A novel PDMS/SU-8-based microfluidic platform was designed and fabricated for the characterization of complex samples enabling simultaneous measurements of impedance, refractive index, optical absorption and fluorescence. The integration of electrodes and optical fibers in a miniaturized device allowed analysis using a few microliters of sample. The system was characterized by validating each of the analytical techniques with different types of samples.

Fluorescence detection was demonstrated by counting of fluorescent beads, which indicates the system capability for fluorescence-based cytometry. In principle, higher sensitivity measurements are possible by increasing the CCD integration time, enabling, for instance, the detection of cells’ autofluorescence. Such an approach, however, demands stopping the cell at the fiber sensing region. While this is limiting considering standard flow cytometers, it can be of great interest in the long-term monitoring of single cells. In addition, the fluorescence detection ability can be very useful to incorporate fluorescence-based analytical methods, using indicator dyes, for the detection of specific analytes in environmental samples or in the cell microenvironment.

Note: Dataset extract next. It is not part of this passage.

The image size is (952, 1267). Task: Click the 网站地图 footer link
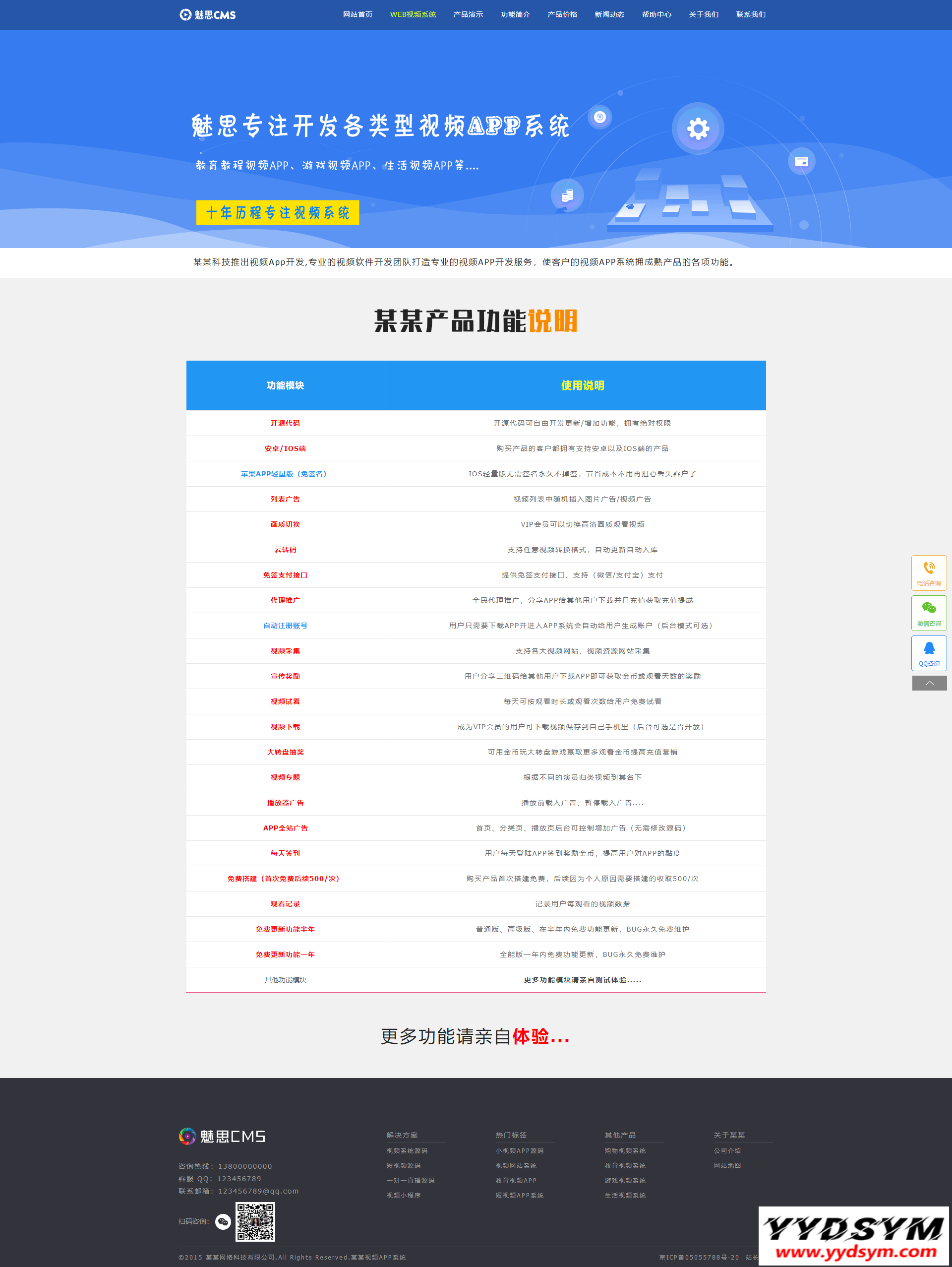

The impedance analysis feature of the hybrid chip was also validated: red blood cells were identified and counted by impedance analysis at 1.7 MHz, which could enable sizing and membrane properties’ discrimination.

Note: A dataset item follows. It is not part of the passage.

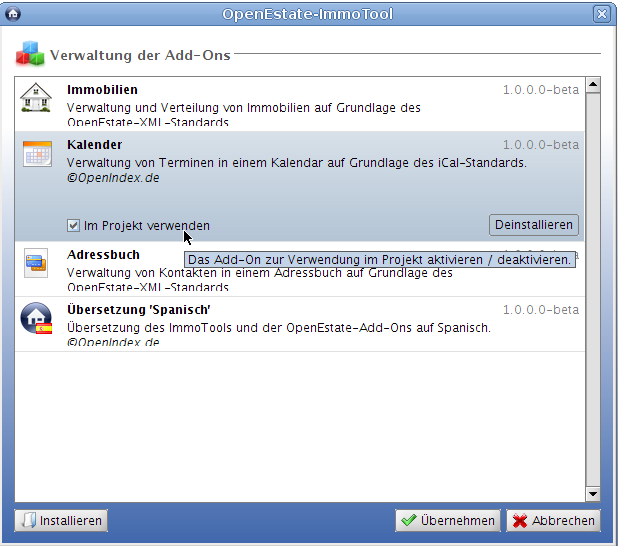Click the Kalender calendar icon

click(x=37, y=153)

With the aim to provide multifactorial analysis, simultaneous measurement of the refractive index and absorption spectroscopy of dyed acetic acid solutions were also demonstrated. A calibration was performed against a standard Abbe refractometer, and the simultaneous measurements allowed determining the influence of the dye concentration on the measured refractive index. Such capabilities are very promising, as the measurement of the refractive index of the bulk solution can be of great interest either for cell analysis or for a diversity of other analytical applications dealing with complex solutions. For instance, in certain experimental situations, the acetic acid, or other chemical species, can be a result of a metabolic reaction of the cell under analysis, or can indicate the presence of a certain chemical compound in an environmental analysis (which can benefit also from many available colorimetric indicators). Regarding the refractive index measurements of the cell itself, it requires immobilization of the particles in front of the SM fiber core for at least 1 s, which is not suitable for samples with a large number of particles/cells. As such, a higher processing speed of the optical instrumentation and data collection is needed to enable determination of the cells’ refractive index. However, alternative interferometric interrogation methods are available, which can enable faster higher resolution measurement.

Overall, the obtained preliminary results allowed establishing the developed platform as suitable for the analysis of complex samples using multiple electrical and three optical characterization techniques. Several technological challenges arising from the integration of widely different sensing schemes were identified, and hints were given for further upgrades. Further optimization of the hybrid chip platform should enable its application in a diversity of applications ranging from environmental analysis to single cell diagnostic.